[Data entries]
_____

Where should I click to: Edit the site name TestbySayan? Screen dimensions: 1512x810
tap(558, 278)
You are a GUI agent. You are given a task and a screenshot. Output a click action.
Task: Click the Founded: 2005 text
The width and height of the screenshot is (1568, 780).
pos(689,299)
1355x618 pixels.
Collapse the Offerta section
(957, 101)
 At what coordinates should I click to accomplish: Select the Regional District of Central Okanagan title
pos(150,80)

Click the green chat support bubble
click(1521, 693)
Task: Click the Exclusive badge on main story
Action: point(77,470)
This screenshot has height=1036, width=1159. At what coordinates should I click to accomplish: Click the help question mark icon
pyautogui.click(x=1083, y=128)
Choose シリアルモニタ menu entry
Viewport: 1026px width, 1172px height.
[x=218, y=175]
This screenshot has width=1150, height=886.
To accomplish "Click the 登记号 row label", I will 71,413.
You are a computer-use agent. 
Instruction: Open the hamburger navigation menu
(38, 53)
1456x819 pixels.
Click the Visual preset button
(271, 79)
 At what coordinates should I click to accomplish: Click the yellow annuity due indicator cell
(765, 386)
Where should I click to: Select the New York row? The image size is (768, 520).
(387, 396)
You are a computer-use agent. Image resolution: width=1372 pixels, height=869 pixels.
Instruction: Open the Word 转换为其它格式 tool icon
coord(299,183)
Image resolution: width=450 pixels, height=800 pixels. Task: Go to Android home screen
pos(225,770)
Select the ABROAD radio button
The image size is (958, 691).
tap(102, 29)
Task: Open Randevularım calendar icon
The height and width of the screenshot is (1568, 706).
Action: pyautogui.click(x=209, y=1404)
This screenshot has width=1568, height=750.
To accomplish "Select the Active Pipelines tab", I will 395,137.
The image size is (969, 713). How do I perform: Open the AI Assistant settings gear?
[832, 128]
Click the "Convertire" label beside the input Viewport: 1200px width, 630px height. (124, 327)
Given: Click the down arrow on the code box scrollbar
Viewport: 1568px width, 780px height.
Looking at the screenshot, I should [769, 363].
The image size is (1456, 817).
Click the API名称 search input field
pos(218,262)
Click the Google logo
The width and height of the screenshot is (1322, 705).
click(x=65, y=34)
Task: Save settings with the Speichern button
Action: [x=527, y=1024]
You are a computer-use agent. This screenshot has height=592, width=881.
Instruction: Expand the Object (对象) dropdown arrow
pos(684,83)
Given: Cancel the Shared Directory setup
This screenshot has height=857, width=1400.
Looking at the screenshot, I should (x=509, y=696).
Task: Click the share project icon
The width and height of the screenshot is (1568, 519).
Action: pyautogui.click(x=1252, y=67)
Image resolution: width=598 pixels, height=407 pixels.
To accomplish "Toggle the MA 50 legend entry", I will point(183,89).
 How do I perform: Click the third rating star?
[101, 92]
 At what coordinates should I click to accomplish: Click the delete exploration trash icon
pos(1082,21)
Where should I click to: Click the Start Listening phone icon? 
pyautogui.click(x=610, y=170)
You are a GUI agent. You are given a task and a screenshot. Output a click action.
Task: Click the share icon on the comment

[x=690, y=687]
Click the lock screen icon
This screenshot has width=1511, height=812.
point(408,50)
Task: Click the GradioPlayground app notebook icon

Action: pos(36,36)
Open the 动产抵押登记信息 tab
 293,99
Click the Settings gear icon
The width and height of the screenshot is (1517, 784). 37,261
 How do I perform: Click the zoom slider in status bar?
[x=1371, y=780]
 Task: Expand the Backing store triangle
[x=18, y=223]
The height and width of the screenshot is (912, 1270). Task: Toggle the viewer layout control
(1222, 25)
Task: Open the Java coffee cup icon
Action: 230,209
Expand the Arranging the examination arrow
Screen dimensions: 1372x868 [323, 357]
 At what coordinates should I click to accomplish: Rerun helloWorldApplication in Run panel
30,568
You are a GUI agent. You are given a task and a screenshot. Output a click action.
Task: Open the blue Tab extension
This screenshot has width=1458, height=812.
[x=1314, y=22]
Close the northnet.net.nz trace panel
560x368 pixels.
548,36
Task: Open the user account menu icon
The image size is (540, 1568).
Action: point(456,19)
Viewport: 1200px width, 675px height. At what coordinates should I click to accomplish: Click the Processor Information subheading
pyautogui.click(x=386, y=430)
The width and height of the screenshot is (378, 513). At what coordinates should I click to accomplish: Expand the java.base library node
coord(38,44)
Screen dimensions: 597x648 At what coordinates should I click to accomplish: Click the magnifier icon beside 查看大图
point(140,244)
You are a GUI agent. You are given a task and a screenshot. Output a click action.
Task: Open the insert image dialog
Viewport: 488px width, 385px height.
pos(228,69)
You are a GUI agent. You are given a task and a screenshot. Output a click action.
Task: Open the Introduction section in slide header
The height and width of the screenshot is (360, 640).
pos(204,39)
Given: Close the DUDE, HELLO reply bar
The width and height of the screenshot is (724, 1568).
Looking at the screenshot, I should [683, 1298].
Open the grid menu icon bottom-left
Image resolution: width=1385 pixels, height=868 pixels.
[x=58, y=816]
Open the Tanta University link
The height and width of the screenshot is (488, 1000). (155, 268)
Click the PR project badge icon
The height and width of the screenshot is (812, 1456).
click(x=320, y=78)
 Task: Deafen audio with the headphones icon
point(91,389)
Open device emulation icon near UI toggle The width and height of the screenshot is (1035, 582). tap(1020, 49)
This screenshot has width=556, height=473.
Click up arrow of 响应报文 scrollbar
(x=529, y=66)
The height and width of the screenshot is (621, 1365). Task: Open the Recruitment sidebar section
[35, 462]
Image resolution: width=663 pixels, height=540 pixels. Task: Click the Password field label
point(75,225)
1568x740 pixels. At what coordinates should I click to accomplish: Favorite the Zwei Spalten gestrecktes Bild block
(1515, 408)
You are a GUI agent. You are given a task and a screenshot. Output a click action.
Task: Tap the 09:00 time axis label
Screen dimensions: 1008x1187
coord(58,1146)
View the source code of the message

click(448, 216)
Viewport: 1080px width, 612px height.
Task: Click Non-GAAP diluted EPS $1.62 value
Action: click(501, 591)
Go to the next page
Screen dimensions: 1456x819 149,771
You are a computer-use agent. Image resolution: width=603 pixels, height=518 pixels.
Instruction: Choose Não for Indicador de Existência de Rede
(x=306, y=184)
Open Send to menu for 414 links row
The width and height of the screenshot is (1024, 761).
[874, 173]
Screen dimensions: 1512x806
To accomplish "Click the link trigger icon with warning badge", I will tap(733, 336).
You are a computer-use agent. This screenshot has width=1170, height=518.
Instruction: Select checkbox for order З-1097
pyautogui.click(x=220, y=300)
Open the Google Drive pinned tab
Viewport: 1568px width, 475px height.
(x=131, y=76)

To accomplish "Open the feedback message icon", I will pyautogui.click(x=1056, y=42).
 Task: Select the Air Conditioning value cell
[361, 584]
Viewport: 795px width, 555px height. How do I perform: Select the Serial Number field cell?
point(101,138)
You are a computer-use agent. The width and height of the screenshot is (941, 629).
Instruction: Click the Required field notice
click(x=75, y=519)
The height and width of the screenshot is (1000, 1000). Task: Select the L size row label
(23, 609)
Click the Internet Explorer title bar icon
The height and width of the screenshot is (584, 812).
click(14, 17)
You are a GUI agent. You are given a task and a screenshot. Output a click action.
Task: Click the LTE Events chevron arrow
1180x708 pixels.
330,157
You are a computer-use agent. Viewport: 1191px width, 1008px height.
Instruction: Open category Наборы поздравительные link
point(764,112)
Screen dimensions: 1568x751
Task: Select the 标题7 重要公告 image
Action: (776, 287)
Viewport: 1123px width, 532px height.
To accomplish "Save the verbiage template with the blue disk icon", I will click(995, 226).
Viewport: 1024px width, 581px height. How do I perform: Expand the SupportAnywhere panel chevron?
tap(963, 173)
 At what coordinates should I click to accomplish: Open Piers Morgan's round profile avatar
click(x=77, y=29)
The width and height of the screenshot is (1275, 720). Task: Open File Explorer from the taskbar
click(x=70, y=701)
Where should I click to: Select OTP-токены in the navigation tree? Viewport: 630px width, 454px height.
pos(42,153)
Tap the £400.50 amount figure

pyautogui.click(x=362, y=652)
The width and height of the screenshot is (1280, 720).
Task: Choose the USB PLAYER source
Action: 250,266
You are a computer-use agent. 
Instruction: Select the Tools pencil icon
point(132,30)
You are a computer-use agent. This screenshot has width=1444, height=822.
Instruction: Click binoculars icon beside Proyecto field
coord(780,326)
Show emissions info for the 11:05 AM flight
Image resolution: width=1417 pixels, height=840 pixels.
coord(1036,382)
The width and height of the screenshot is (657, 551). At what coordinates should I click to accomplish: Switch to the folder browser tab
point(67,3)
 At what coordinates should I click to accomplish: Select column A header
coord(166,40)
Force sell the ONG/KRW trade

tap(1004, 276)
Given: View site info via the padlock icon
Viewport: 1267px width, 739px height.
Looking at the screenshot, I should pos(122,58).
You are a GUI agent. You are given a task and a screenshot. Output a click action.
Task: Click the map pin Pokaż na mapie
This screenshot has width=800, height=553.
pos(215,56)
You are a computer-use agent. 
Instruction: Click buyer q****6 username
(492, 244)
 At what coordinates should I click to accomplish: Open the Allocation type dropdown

_____

Repeat word for word the lines above, from the first one through the line that contains "tap(558, 278)".

**Solution to this task**
Where should I click to: Edit the site name TestbySayan? Screen dimensions: 1512x810
tap(558, 278)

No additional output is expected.